Miranda July talks with her hands. It’s neither deliberate or accidental. She does it ever so often for emphasis. She’s reminiscent of Sophie, the protagonist from her latest film, The Future. It’s the same doll-like monotone, undercut with an endearing, wide-eyed awkwardness. 

“I was trying to put a lot of things I don’t like about myself into my character,” shrugs July, as we talk about her film. 

In The Future, Sophie (Miranda July) has reached an impasse with her life. In her late thirties, a dance teacher and living with her boyfriend, Jason (Hamish Linklater), Sophie’s life has reached a standstill. In an effort to resolve this, Jason and Sophie decide to adopt a cat, Paw Paw, who in a month would be coming to live with them. They quit their jobs, disconnect their internet, and attempt to live their lives in a fearlessly open way. 

Their new life involves creating “thirty days of dance” youtube videos, or becoming a door-to-door solicitor–attempting to convince the citizens of Los Angeles to buy trees. However,  for the couple, their new passion projects aren’t going as planned. Underneath a veneer of tenuous naiveté are shades of discomfort, something that July was interested in exploring.

******************************

Written request 1: Decide whether each statement agrees with the passage on Miranda July's film The Future, answering yes or no and quoting the words from the passage that settle it: (a) Jason and Sophie decide to adopt a cat named Paw Paw. (b) Sophie is in her late twenties. (c) The couple keep their internet connection.
Written request 2: Turn the entries, from the first line through the line containing "will click(x=123, y=306).", into a Markdown table with two columns, Row and Entry, giving each line a row number and leaving out blank lines.
The entries have no connection to the passage on Miranda July's film The Future.

[Records from a pointing dataset]
******************************

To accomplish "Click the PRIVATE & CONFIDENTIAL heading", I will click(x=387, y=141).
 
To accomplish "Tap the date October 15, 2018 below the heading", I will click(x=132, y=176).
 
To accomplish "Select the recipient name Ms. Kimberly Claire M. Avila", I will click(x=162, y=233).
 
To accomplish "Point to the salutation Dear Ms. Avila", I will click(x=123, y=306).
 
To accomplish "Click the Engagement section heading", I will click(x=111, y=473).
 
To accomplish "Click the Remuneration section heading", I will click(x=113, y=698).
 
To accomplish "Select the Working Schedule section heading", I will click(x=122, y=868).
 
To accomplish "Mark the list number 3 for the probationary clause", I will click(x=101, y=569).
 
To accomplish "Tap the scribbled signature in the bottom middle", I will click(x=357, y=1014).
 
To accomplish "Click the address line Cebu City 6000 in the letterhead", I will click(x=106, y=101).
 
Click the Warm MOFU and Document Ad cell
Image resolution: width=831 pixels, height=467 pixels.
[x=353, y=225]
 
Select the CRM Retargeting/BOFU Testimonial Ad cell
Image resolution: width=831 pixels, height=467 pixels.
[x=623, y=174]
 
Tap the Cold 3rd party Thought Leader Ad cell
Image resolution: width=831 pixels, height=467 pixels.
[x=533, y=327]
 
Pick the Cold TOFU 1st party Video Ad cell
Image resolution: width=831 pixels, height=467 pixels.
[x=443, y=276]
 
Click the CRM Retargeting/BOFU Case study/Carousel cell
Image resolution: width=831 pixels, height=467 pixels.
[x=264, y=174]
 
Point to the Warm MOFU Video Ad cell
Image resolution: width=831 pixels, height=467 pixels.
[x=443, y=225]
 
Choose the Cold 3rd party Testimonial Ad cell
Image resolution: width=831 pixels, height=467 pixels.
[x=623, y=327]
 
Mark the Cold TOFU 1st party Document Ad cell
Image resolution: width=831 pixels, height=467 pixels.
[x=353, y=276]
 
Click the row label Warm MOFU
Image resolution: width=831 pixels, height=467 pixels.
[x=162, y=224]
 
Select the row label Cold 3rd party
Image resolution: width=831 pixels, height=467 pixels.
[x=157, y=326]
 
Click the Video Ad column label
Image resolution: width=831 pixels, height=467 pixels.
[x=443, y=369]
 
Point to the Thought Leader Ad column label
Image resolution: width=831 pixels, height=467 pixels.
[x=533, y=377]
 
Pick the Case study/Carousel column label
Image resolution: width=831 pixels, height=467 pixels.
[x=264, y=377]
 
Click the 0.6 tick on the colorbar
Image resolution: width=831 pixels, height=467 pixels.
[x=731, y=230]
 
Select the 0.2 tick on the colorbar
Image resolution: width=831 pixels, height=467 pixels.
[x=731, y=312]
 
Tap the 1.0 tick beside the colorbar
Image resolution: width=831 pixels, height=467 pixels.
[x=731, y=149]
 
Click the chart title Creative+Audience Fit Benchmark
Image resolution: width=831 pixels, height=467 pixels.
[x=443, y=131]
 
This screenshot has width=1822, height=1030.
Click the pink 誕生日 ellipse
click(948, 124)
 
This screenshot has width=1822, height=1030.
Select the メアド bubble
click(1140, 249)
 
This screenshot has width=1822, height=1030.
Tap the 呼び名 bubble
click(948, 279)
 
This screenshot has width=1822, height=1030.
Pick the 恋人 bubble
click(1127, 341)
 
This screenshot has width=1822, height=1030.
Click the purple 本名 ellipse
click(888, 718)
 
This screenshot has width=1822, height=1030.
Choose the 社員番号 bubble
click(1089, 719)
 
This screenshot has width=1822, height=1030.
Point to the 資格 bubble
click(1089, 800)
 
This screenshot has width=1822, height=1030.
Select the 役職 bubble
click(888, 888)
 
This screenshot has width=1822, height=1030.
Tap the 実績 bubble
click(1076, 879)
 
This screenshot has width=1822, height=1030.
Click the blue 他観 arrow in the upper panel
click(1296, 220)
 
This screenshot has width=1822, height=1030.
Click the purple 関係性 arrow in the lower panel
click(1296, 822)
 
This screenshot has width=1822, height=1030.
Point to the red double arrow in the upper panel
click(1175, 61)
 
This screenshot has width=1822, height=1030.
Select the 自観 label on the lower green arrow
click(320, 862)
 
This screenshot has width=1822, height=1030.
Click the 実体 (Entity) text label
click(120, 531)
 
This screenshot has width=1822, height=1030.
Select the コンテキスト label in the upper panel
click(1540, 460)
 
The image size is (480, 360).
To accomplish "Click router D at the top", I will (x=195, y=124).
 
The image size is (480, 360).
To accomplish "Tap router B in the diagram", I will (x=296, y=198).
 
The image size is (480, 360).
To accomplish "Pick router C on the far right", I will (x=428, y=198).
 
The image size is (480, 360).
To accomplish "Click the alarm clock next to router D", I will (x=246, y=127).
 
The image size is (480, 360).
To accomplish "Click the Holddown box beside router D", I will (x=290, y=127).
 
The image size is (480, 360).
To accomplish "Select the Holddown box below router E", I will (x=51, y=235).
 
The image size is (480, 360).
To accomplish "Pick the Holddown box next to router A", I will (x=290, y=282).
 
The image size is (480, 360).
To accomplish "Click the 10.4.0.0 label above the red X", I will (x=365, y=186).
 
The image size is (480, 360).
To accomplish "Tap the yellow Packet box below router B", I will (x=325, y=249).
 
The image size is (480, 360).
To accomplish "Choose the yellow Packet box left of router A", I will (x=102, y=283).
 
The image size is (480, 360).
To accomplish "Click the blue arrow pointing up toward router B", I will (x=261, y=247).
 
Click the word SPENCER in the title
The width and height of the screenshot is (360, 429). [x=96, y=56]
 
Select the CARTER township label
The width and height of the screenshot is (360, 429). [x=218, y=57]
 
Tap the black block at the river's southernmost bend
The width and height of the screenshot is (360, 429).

******************************

Worked solution 1:
(a) Yes: "Jason and Sophie decide to adopt a cat, Paw Paw"
(b) No: "In her late thirties, a dance teacher"
(c) No: "disconnect their internet"

Worked solution 2:
| Row | Entry |
|---|---|
| 1 | To accomplish "Click the PRIVATE & CONFIDENTIAL heading", I will click(x=387, y=141). |
| 2 | To accomplish "Tap the date October 15, 2018 below the heading", I will click(x=132, y=176). |
| 3 | To accomplish "Select the recipient name Ms. Kimberly Claire M. Avila", I will click(x=162, y=233). |
| 4 | To accomplish "Point to the salutation Dear Ms. Avila", I will click(x=123, y=306). |